I do not advance the conversation "counter" until in the final node of the talk, knowing that the conversation will have executed full at that point and the next rest-conversation is now allowed. This I had in long ago however, due to the random companion failures to speak that can be addressed by this method. I use a set int on the final node of the conversation, so its not directly in the script at all when it comes to advancing the rest talk counter.
2 - Fixing the "stuck invisible" roster members
While resting or leaving the area restored "in-party" members, if a conversation broke and everyone was invisible, the roster members (out of party companions) were gone forever.
I tried and wasted about 2 weeks trying to solve this, setting them to un-invis right before a rest talk (in case they were invised by the previous one) but this was still obviously a bug, I also set it to uninvis all members at the end of the conversation, as well as entering the tavern. While re-entering would re show the roster, in the end it was a bunch of work for what was still, a bug.

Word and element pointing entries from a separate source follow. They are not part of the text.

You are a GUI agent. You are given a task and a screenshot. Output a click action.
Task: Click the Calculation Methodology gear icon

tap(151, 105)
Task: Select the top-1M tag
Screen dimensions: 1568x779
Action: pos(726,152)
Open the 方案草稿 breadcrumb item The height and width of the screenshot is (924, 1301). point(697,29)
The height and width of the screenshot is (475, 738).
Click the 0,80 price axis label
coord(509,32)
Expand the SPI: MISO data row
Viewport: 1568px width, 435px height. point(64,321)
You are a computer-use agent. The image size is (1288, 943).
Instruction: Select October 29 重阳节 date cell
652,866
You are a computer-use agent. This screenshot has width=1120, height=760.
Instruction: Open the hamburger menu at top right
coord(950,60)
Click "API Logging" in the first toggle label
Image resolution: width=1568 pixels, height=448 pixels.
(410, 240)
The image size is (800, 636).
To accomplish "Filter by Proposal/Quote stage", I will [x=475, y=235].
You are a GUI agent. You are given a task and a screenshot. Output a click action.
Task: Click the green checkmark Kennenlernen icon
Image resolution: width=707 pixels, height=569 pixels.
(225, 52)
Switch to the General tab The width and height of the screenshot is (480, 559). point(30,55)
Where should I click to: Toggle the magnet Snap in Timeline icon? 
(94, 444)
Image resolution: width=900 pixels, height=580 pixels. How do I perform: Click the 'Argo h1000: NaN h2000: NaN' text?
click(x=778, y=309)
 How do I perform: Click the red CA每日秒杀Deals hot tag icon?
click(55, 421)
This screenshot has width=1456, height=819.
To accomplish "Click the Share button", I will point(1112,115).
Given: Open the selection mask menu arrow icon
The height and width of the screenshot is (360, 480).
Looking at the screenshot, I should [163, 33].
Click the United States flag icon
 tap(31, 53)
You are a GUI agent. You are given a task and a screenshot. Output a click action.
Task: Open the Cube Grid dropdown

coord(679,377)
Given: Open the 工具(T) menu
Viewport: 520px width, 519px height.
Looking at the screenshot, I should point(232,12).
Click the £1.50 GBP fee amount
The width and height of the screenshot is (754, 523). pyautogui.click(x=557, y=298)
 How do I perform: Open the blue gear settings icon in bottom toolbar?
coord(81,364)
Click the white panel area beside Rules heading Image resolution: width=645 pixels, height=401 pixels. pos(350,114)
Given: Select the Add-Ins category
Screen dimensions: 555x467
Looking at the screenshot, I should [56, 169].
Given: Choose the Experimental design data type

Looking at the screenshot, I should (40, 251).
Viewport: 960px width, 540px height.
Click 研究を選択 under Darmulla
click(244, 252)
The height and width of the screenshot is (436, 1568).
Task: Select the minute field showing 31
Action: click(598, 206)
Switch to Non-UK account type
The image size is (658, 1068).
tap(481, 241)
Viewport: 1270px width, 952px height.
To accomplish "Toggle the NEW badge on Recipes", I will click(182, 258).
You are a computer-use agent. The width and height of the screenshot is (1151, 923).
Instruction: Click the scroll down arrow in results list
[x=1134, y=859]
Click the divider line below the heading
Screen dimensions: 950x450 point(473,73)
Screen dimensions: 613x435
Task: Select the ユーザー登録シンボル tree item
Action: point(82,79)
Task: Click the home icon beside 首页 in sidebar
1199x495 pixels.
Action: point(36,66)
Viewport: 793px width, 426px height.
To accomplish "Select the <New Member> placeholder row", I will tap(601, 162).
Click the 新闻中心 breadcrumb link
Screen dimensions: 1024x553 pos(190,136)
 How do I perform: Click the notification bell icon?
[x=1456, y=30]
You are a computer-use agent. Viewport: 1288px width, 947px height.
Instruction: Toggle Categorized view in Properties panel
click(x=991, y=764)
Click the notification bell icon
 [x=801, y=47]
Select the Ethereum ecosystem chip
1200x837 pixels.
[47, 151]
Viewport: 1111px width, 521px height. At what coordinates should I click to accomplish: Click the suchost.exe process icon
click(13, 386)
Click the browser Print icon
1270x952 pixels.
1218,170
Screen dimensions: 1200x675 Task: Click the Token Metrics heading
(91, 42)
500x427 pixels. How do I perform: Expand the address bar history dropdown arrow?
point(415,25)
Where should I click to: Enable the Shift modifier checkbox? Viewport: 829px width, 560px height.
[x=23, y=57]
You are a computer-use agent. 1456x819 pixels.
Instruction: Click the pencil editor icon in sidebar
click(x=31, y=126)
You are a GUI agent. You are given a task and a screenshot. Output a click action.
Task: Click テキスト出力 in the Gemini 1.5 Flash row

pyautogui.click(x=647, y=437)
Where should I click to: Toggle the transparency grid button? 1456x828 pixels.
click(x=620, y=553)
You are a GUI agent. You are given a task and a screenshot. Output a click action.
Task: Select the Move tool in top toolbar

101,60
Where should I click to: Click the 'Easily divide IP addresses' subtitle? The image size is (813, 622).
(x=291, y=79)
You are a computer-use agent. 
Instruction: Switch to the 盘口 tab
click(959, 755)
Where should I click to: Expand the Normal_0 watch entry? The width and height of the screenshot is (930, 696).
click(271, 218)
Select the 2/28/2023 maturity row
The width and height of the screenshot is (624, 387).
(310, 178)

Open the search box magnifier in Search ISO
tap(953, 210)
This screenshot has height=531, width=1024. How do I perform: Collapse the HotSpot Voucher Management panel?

Final solution: in the taverns heartbeat script, if the PC is not in a conversation, then neither can his roster members be, there fore, set all roster members to VISIBLE if the PC is in the area and not conversing:
Pseduo-code for the tavern heartbeat script:
if (PCIsInTavern)
{ If (IsPCConversing (FALSE) ) SetAllRosterMembersVisible() };
This second method rather than using an infinite while loop simply fires every 6 seconds on the heart beat. By the time the player even notices they are gone they are already reappearing.
So really there is two options for a fail safe, either an infinite loop for instant trys and re-tries or the heartbeat wait, which is 6 seconds. Note that certain commands could cause an overflow error if using the infinite loop so I recommend the heartbeat whenever possible. The overflow error doesnt appear to be fatal though, it just means the script will fail, but if you are retrying it anyway it should resume the next try once the overflow is resolved.
I got this idea from looking at Obsidian's own way of making a conversation mandatory, via the CreateIPSpeaker() function. It simply spawns an IP speaker and keeps trying it every heart beat.
No weeks of frustration, no blocks of code for every possible failure. Just a clean, single line, that keeps knocking the door till it opens. This is ultimately the best and most efficient way to deal with something you know will randomly fail, and there is nothing you can do about it.